+++ Data supplied +++
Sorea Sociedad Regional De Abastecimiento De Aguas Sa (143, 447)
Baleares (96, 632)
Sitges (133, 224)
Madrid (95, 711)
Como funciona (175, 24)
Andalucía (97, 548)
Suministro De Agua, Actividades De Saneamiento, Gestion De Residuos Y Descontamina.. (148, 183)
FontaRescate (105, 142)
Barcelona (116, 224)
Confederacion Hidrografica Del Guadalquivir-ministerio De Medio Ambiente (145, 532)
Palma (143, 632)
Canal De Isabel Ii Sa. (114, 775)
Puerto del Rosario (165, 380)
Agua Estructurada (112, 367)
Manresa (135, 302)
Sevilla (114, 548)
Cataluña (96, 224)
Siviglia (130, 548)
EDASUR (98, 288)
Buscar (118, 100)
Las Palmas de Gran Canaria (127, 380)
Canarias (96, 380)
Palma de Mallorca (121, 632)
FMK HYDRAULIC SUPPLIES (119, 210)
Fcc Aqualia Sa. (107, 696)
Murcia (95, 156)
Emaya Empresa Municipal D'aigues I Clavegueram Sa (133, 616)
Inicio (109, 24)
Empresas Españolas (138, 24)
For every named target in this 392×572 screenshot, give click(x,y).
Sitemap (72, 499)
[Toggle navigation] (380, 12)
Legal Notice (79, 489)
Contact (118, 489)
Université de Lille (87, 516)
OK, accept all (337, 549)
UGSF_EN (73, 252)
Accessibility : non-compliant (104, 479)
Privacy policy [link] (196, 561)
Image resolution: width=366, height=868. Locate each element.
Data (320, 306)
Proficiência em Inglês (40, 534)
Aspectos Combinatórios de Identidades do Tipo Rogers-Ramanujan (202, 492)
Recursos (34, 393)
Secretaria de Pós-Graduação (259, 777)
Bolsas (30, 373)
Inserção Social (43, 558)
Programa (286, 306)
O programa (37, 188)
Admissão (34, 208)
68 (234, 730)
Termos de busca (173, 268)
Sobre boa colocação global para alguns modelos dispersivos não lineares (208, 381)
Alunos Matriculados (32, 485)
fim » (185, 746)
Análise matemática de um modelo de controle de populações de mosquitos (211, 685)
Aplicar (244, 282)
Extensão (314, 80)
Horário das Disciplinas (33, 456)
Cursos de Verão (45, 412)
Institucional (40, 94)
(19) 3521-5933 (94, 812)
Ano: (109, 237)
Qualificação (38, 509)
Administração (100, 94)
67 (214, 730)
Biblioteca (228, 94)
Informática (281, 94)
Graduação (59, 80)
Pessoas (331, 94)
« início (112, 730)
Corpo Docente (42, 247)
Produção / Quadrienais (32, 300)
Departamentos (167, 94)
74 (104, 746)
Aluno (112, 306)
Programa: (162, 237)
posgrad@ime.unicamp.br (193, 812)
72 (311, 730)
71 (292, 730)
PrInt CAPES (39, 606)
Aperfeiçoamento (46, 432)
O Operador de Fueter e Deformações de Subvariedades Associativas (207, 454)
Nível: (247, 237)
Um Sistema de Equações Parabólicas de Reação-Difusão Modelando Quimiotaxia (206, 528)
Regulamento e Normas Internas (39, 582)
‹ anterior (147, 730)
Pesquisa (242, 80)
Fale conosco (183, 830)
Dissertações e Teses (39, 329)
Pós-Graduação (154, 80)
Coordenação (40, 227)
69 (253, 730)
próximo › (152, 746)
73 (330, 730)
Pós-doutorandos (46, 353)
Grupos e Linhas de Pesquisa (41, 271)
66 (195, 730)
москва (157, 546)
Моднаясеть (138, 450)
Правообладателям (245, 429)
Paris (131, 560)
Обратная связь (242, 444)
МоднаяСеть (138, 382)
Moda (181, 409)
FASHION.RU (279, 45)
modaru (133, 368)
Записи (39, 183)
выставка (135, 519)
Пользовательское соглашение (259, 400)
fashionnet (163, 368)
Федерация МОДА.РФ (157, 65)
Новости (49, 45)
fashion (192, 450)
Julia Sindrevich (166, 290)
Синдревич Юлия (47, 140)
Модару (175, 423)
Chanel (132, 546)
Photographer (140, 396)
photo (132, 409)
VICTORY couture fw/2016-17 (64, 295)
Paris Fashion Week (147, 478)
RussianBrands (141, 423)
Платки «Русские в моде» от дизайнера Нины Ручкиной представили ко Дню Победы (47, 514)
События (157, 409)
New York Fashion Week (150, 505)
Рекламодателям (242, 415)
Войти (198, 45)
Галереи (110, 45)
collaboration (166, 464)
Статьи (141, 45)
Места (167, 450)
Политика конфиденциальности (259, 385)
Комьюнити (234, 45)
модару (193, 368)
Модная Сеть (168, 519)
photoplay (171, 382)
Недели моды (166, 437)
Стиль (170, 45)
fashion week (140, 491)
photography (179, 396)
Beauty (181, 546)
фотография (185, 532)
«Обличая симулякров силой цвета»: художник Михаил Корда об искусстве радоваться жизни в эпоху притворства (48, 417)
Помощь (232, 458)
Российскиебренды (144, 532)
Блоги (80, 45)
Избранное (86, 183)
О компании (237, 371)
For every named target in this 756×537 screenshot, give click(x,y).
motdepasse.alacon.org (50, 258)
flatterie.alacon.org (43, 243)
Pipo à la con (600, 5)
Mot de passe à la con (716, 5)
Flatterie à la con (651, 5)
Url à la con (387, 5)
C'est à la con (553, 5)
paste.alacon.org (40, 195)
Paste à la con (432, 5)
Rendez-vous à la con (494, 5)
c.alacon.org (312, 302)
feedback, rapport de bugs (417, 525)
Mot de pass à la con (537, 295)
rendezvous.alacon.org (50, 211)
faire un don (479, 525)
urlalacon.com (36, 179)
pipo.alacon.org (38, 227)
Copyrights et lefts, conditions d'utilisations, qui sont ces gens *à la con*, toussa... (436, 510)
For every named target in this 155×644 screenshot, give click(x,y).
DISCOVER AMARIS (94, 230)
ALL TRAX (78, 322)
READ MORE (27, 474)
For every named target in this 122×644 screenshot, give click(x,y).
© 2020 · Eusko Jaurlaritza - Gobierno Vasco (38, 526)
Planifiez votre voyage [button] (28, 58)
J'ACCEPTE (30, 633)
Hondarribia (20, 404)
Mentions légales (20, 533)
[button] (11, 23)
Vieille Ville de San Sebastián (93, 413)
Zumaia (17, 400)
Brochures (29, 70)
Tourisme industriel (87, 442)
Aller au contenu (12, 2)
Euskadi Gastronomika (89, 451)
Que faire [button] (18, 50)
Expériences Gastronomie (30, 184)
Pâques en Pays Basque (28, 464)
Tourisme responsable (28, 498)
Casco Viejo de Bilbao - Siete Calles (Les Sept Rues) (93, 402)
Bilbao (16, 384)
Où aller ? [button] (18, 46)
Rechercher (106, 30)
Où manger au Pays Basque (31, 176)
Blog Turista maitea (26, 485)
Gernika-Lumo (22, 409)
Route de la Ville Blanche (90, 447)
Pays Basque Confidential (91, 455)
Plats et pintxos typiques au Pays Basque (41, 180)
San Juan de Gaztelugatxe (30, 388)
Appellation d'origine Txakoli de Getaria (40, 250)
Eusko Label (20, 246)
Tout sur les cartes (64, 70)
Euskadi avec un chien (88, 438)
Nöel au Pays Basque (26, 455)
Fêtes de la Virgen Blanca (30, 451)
+++
■ **Directive**: Extract every line of the items above and reproduce each one word for word, with nothing changed.

■ **The reply**:
Sorea Sociedad Regional De Abastecimiento De Aguas Sa (143, 447)
Baleares (96, 632)
Sitges (133, 224)
Madrid (95, 711)
Como funciona (175, 24)
Andalucía (97, 548)
Suministro De Agua, Actividades De Saneamiento, Gestion De Residuos Y Descontamina.. (148, 183)
FontaRescate (105, 142)
Barcelona (116, 224)
Confederacion Hidrografica Del Guadalquivir-ministerio De Medio Ambiente (145, 532)
Palma (143, 632)
Canal De Isabel Ii Sa. (114, 775)
Puerto del Rosario (165, 380)
Agua Estructurada (112, 367)
Manresa (135, 302)
Sevilla (114, 548)
Cataluña (96, 224)
Siviglia (130, 548)
EDASUR (98, 288)
Buscar (118, 100)
Las Palmas de Gran Canaria (127, 380)
Canarias (96, 380)
Palma de Mallorca (121, 632)
FMK HYDRAULIC SUPPLIES (119, 210)
Fcc Aqualia Sa. (107, 696)
Murcia (95, 156)
Emaya Empresa Municipal D'aigues I Clavegueram Sa (133, 616)
Inicio (109, 24)
Empresas Españolas (138, 24)
For every named target in this 392×572 screenshot, give click(x,y).
Sitemap (72, 499)
[Toggle navigation] (380, 12)
Legal Notice (79, 489)
Contact (118, 489)
Université de Lille (87, 516)
OK, accept all (337, 549)
UGSF_EN (73, 252)
Accessibility : non-compliant (104, 479)
Privacy policy [link] (196, 561)
Image resolution: width=366, height=868. Locate each element.
Data (320, 306)
Proficiência em Inglês (40, 534)
Aspectos Combinatórios de Identidades do Tipo Rogers-Ramanujan (202, 492)
Recursos (34, 393)
Secretaria de Pós-Graduação (259, 777)
Bolsas (30, 373)
Inserção Social (43, 558)
Programa (286, 306)
O programa (37, 188)
Admissão (34, 208)
68 (234, 730)
Termos de busca (173, 268)
Sobre boa colocação global para alguns modelos dispersivos não lineares (208, 381)
Alunos Matriculados (32, 485)
fim » (185, 746)
Análise matemática de um modelo de controle de populações de mosquitos (211, 685)
Aplicar (244, 282)
Extensão (314, 80)
Horário das Disciplinas (33, 456)
Cursos de Verão (45, 412)
Institucional (40, 94)
(19) 3521-5933 (94, 812)
Ano: (109, 237)
Qualificação (38, 509)
Administração (100, 94)
67 (214, 730)
Biblioteca (228, 94)
Informática (281, 94)
Graduação (59, 80)
Pessoas (331, 94)
« início (112, 730)
Corpo Docente (42, 247)
Produção / Quadrienais (32, 300)
Departamentos (167, 94)
74 (104, 746)
Aluno (112, 306)
Programa: (162, 237)
posgrad@ime.unicamp.br (193, 812)
72 (311, 730)
71 (292, 730)
PrInt CAPES (39, 606)
Aperfeiçoamento (46, 432)
O Operador de Fueter e Deformações de Subvariedades Associativas (207, 454)
Nível: (247, 237)
Um Sistema de Equações Parabólicas de Reação-Difusão Modelando Quimiotaxia (206, 528)
Regulamento e Normas Internas (39, 582)
‹ anterior (147, 730)
Pesquisa (242, 80)
Fale conosco (183, 830)
Dissertações e Teses (39, 329)
Pós-Graduação (154, 80)
Coordenação (40, 227)
69 (253, 730)
próximo › (152, 746)
73 (330, 730)
Pós-doutorandos (46, 353)
Grupos e Linhas de Pesquisa (41, 271)
66 (195, 730)
москва (157, 546)
Моднаясеть (138, 450)
Правообладателям (245, 429)
Paris (131, 560)
Обратная связь (242, 444)
МоднаяСеть (138, 382)
Moda (181, 409)
FASHION.RU (279, 45)
modaru (133, 368)
Записи (39, 183)
выставка (135, 519)
Пользовательское соглашение (259, 400)
fashionnet (163, 368)
Федерация МОДА.РФ (157, 65)
Новости (49, 45)
fashion (192, 450)
Julia Sindrevich (166, 290)
Синдревич Юлия (47, 140)
Модару (175, 423)
Chanel (132, 546)
Photographer (140, 396)
photo (132, 409)
VICTORY couture fw/2016-17 (64, 295)
Paris Fashion Week (147, 478)
RussianBrands (141, 423)
Платки «Русские в моде» от дизайнера Нины Ручкиной представили ко Дню Победы (47, 514)
События (157, 409)
New York Fashion Week (150, 505)
Рекламодателям (242, 415)
Войти (198, 45)
Галереи (110, 45)
collaboration (166, 464)
Статьи (141, 45)
Места (167, 450)
Политика конфиденциальности (259, 385)
Комьюнити (234, 45)
модару (193, 368)
Модная Сеть (168, 519)
photoplay (171, 382)
Недели моды (166, 437)
Стиль (170, 45)
fashion week (140, 491)
photography (179, 396)
Beauty (181, 546)
фотография (185, 532)
«Обличая симулякров силой цвета»: художник Михаил Корда об искусстве радоваться жизни в эпоху притворства (48, 417)
Помощь (232, 458)
Российскиебренды (144, 532)
Блоги (80, 45)
Избранное (86, 183)
О компании (237, 371)
For every named target in this 756×537 screenshot, give click(x,y).
motdepasse.alacon.org (50, 258)
flatterie.alacon.org (43, 243)
Pipo à la con (600, 5)
Mot de passe à la con (716, 5)
Flatterie à la con (651, 5)
Url à la con (387, 5)
C'est à la con (553, 5)
paste.alacon.org (40, 195)
Paste à la con (432, 5)
Rendez-vous à la con (494, 5)
c.alacon.org (312, 302)
feedback, rapport de bugs (417, 525)
Mot de pass à la con (537, 295)
rendezvous.alacon.org (50, 211)
faire un don (479, 525)
urlalacon.com (36, 179)
pipo.alacon.org (38, 227)
Copyrights et lefts, conditions d'utilisations, qui sont ces gens *à la con*, toussa... (436, 510)
For every named target in this 155×644 screenshot, give click(x,y).
DISCOVER AMARIS (94, 230)
ALL TRAX (78, 322)
READ MORE (27, 474)
For every named target in this 122×644 screenshot, give click(x,y).
© 2020 · Eusko Jaurlaritza - Gobierno Vasco (38, 526)
Planifiez votre voyage [button] (28, 58)
J'ACCEPTE (30, 633)
Hondarribia (20, 404)
Mentions légales (20, 533)
[button] (11, 23)
Vieille Ville de San Sebastián (93, 413)
Zumaia (17, 400)
Brochures (29, 70)
Tourisme industriel (87, 442)
Aller au contenu (12, 2)
Euskadi Gastronomika (89, 451)
Que faire [button] (18, 50)
Expériences Gastronomie (30, 184)
Pâques en Pays Basque (28, 464)
Tourisme responsable (28, 498)
Casco Viejo de Bilbao - Siete Calles (Les Sept Rues) (93, 402)
Bilbao (16, 384)
Où aller ? [button] (18, 46)
Rechercher (106, 30)
Où manger au Pays Basque (31, 176)
Blog Turista maitea (26, 485)
Gernika-Lumo (22, 409)
Route de la Ville Blanche (90, 447)
Pays Basque Confidential (91, 455)
Plats et pintxos typiques au Pays Basque (41, 180)
San Juan de Gaztelugatxe (30, 388)
Appellation d'origine Txakoli de Getaria (40, 250)
Eusko Label (20, 246)
Tout sur les cartes (64, 70)
Euskadi avec un chien (88, 438)
Nöel au Pays Basque (26, 455)
Fêtes de la Virgen Blanca (30, 451)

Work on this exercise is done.